S’agissant des nouvelles zones destinées à l’urbanisation inscrites au plan de secteur, leur acquisition par le biais du droit de préemption ne pourra se faire, dans le droit actuellement en vigueur, comme nous le verrons, qu’au prix demandé par le propriétaire-vendeur ou en tout cas au prix accepté par un tiers acquéreur. Il va de soi que le prix susceptible d’être obtenu par le vendeur sera fonction de la nouvelle destination inscrite au plan de secteur. Si le terrain est en zone d’activité économique mixte (CWATUPE, art. 30), le vendeur souhaitera obtenir un prix correspondant à cette destination.

1 AUT-TAU, Guide méthodologique pour la mise en œuvre des contrats d’axe, septembre 2007, p. 3.

2 La pratique prévoit que la Région wallonne limite son intervention à 1.250.000 € se qui, pratiquement, limite le périmètre de ces opérations.

En revanche, si le nouveau périmètre destiné à l’urbanisation est repris comme périmètre d’expropriation, l’article 64 du CWATUPE trouve à s’appliquer. Celui-ci prévoit que, « pour le calcul de la valeur de l’immeuble exproprié, il n’est pas tenu compte de la plus-value ou de la moins-value, qui résulte des prescriptions du plan (…) ».

Concrètement, cela signifie que si une révision d’un plan de secteur aboutit à inscrire une nouvelle zone d’activité économique mixte en lieu et place d’une zone agricole, faire de cette zone un périmètre d’expropriation en permettra l’acquisition à la valeur de terre agricole.

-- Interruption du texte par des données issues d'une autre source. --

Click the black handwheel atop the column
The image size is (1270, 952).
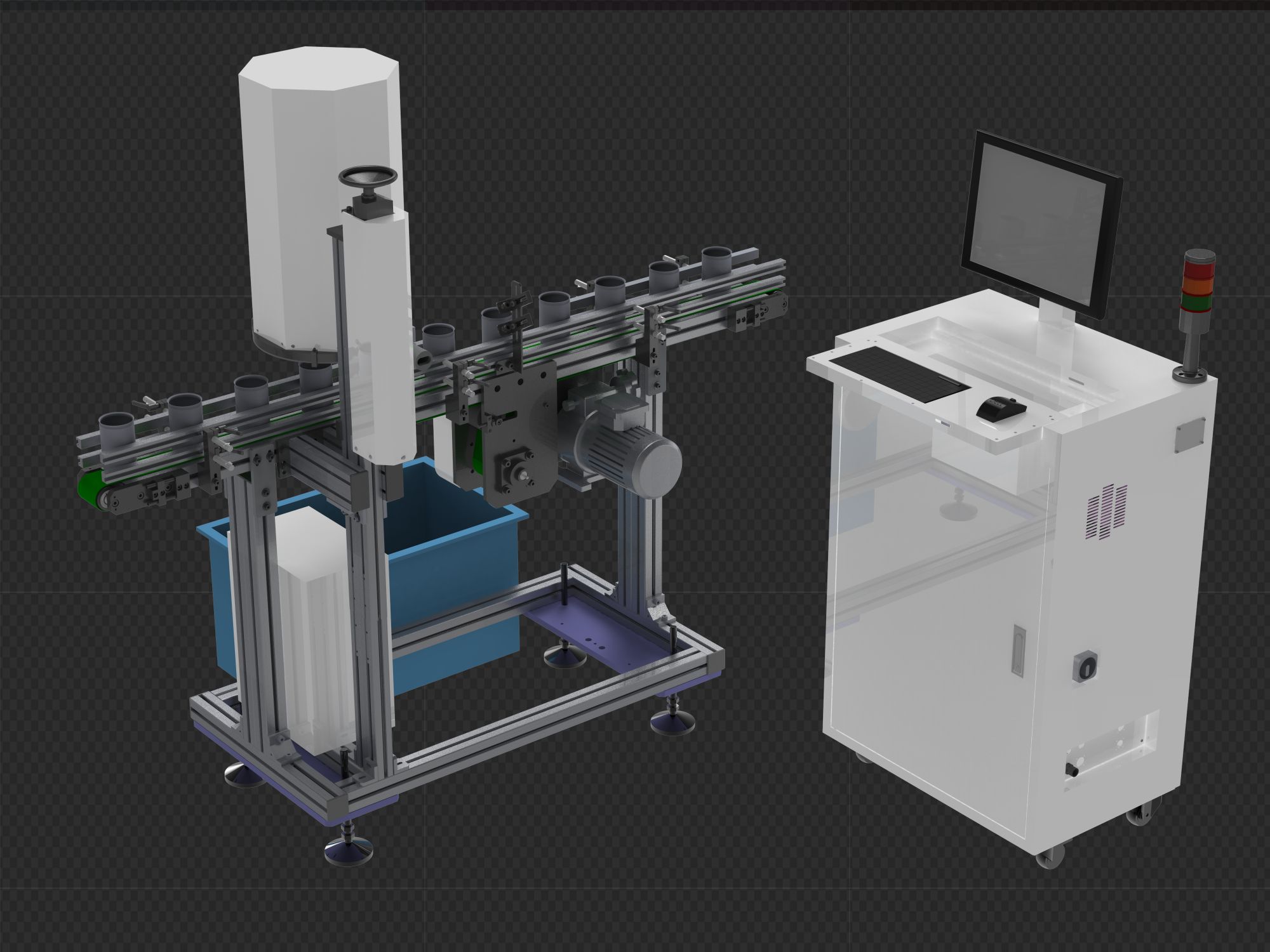368,177
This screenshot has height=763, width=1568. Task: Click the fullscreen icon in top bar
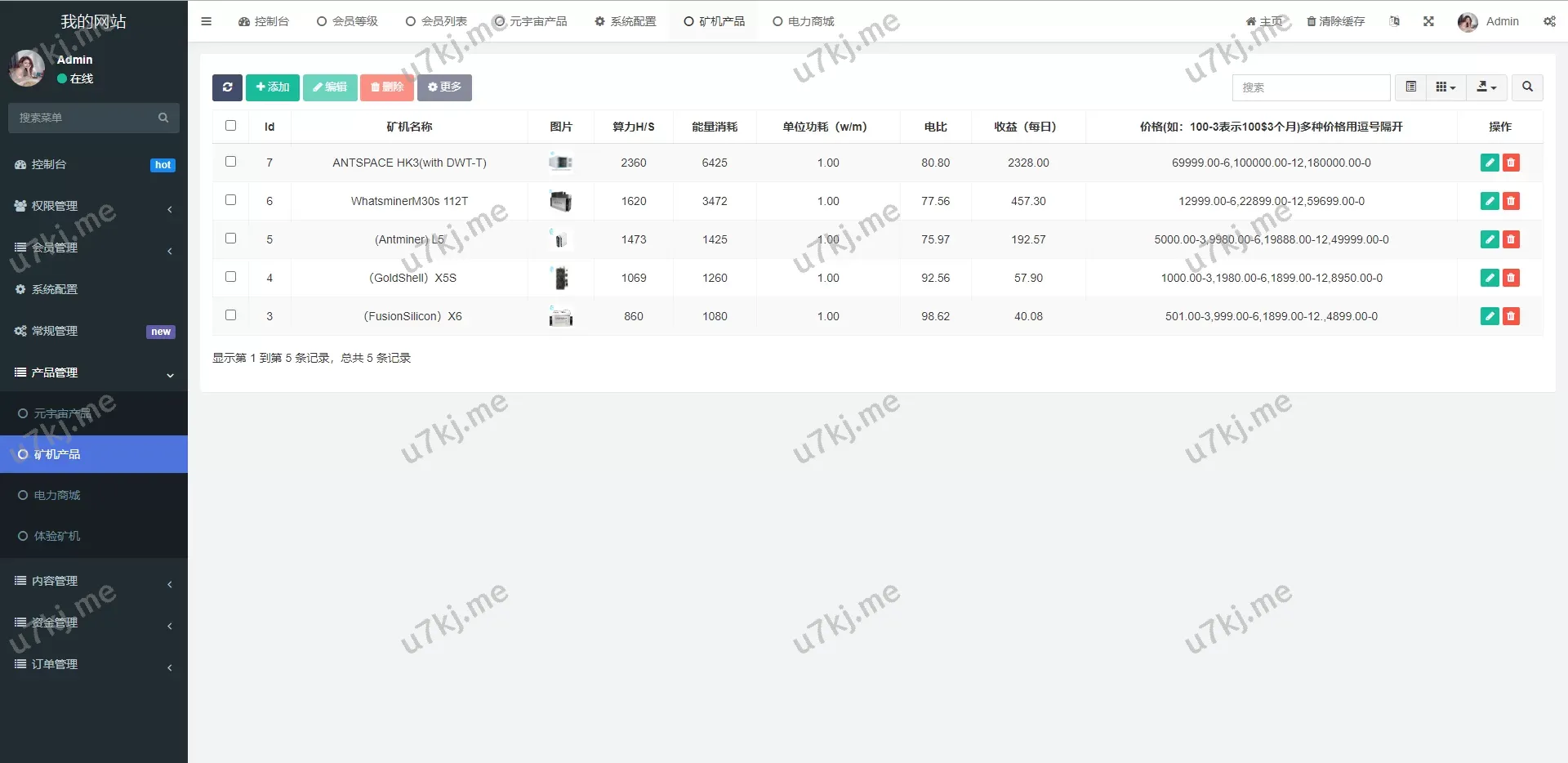pos(1428,21)
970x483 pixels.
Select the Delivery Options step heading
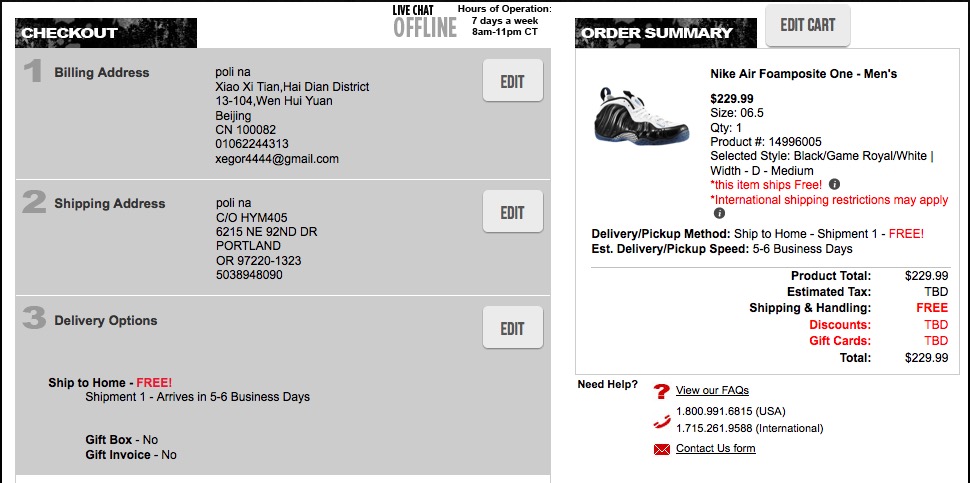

Même si l’on tient compte de l’indemnité de réemploi et des indemnités accessoires complémentaires qui reviennent à l’exproprié, le pouvoir expropriant paiera incontestablement moins que s’il préempte le même bien.

C’est également des raisons financières qui doivent poser question à propos des sites à réaménager classés en périmètre de préemption.

Le propriétaire-vendeur fixera en principe librement son prix sans se soucier nécessairement du coût de réhabilitation qu’il laissera, s’il le peut, à l’acquéreur. En outre, il tiendra compte dans le prix qu’il fixe de l’éventuelle nouvelle destination fixée dans l’arrêté du site à réaménager.

Or, en cas d’expropriation, l’article 181, al. 5, du CWATUPE impose une règle similaire à celle de l’article 64 : on ne tient pas compte de la plus-value qui découle de la décision de réaménager le site et sa nouvelle destination.

Par ailleurs, l’article 182, § 2, permet d’imposer des charges de réhabilitation pour les sites à réaménager, charges dont le coût doit être supporté par le propriétaire. Cela permet de déduire de l’indemnité d’expropriation revenant à l’exproprié ledit montant (art. 182, § 3). La Cour constitutionnelle a validé ce mécanisme1.

Dès lors, dans le cadre du régime de préemption actuellement en vigueur qui ne permet pas de contester le prix demandé par le vendeur, il est plus intéressant de recourir dans les deux hypothèses mentionnées ci-dessus à l’expropriation pour cause d’utilité publique.

Pour être complet, il faut mentionner que les mécanismes précités des articles 181 et 182 du CWATUPE s’appliquent aussi aux périmètres de revitalisation urbaine ou de rénovation urbaine ainsi qu’aux périmètres de zones vulnérables autour des entreprises Seveso.

Toutefois, les écarts de valeur dans de telles hypothèses ne devraient pas être importants.

Ils iront même plutôt dans le sens d’une diminution de valeur pour les zones vulnérables. La préemption de tels biens peut donc se faire à leur juste valeur.